## The exercise
Please rewrite the records from the line containing "The image size" through the line containing "click(32, 241)", putting "time label" in place of "timestamp" and changing nothing else. Leave the pictures out of your answer.

## Material provided

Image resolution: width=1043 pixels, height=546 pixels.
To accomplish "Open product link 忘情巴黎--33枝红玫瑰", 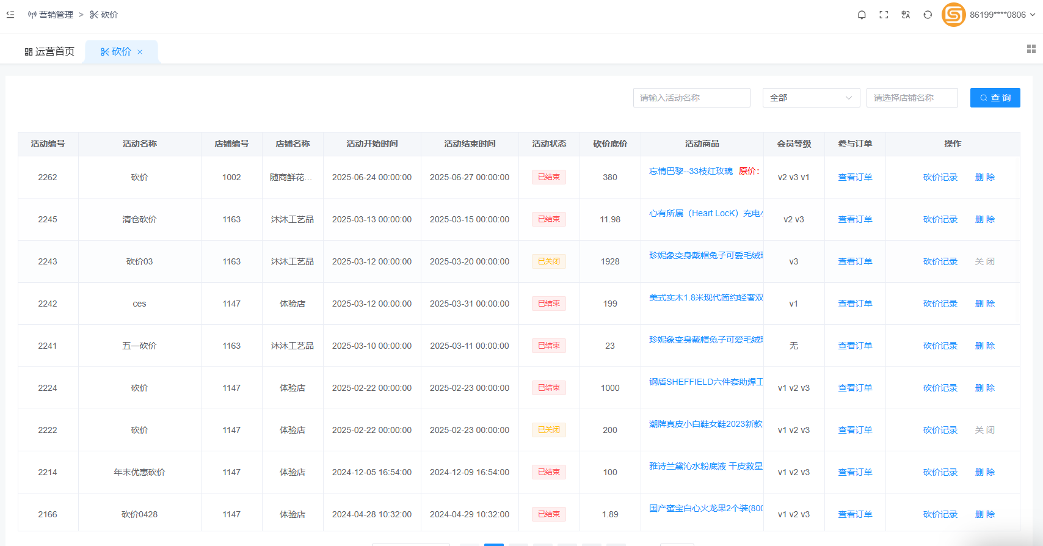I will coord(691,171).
* * *
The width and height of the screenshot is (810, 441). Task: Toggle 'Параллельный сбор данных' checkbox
* * *
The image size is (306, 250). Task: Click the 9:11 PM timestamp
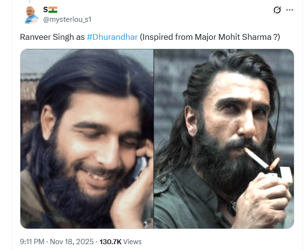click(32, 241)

## Output for this task
The image size is (306, 250). Task: Click the 9:11 PM time label
click(32, 241)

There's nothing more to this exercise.